The fucking sweatshirt. Of course. How didn’t I see the clues before? Her constant insistence to wear baggy sweaters although I had fitted button-ups bought for her. The napping, the sickness, the greenish bags under her eyes. I’m a fucking master of strategy and never realized the girl living with me for the last three months was pregnant. The word feels like a firecracker in my head. Pregnant.
“What the fuck, Adelaide,” I say, five feet from the girl who is visibly shaking now. She turns but the movement is so slow that for a moment she reminds me of a sloth, a terrified one.
“What is it?” she says, her eyes on the ground.
“Don’t what is it me. You know bloody well what Trey just told me or otherwise you wouldn’t be rushing for the exit,” I say.
Her eyes meet mine, a cruel pain in them.

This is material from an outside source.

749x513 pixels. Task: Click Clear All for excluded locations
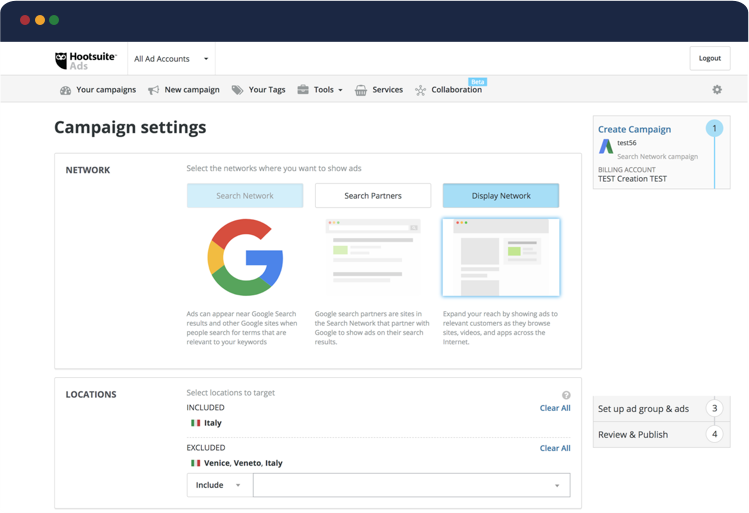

A shame I’ve seen there every day I’ve known her but just now completely understand. She’s a girl living a lie, one she’s in over her head with. How many times did she try to tell me her secret, only to fail to say the words? How long was she going to let this go on?

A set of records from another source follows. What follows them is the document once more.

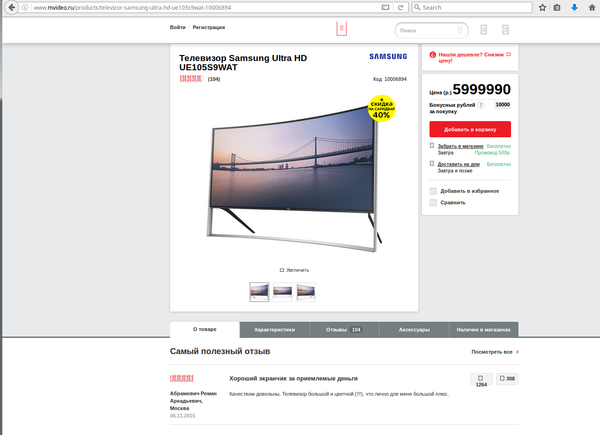Click the thumbs-up icon showing 1264
Screen dimensions: 600x435
[x=481, y=380]
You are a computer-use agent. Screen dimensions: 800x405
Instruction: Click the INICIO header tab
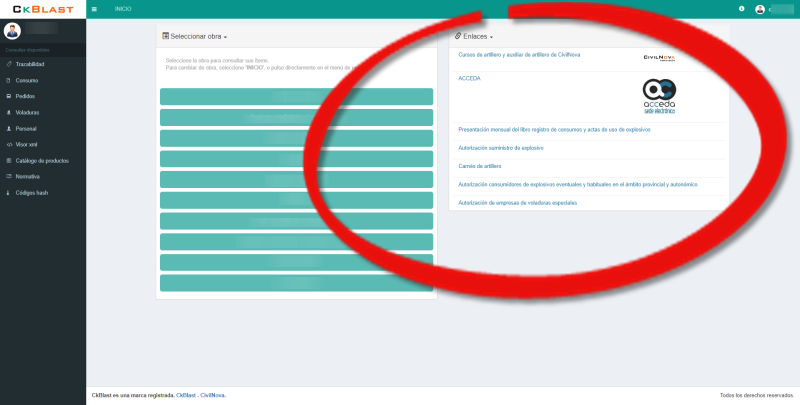[x=123, y=9]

“I can explain,” she says, her hands knitted into the sleeves of her sweatshirt.
“I don’t want you to explain,” I say and then pause, shake my head. “Well, I do, but I want…” I trail off, strangely confused. In this scenario I don’t know what I want from her. What the fuck? That’s a first. I do know I don’t want Adelaide to be pregnant. It ruins everything. Everything.
Dahlia has just come around and accepted that I have a daughter. We’re back together. Adelaide makes sense in my life now. I mean, as much sense as a dog giving birth to kittens. But still I was starting to accept this bizarre fate I’ve been delivered. And now Adelaide has ruined it. Ruined it by breeding. By fucking up her future. Weighing herself down with a burden. She
had so much potential. The potential to become an elite agent for the Lucidites. But now, now she has a monster inside of her. One that’s going to fuck up our lives.
“Ren, what’s going on?” Dahlia repeats at my shoulder.
“Why don’t you tell her, Adelaide,” I say.
The girl drops her eyes. “I’ve been meaning to tell you. I was going to when we got back to Dahlia’s house this week. And then also I’ve tried to tell you a thousand times before then and a hundred times since then.”
“Stop with the lyrical language and fess up, little liar,” I say.
“Things have been so hard between you and me, Ren,” Adelaide says, and then she looks at Dahlia. “And you, well, we didn’t get along at first. I didn’t want to make it worse.”
Dahlia tucks her chin to the side. “Adelaide, how I treated you is my burden. You shouldn’t punish yourself with it anymore. We’re past that. Making a fresh start.”
“Oh yes,” I say, my head burning like my hair is on fire. “So fucking fresh.”
Adelaide crushes her teeth down on her lip, nods. Tears well in her eyes.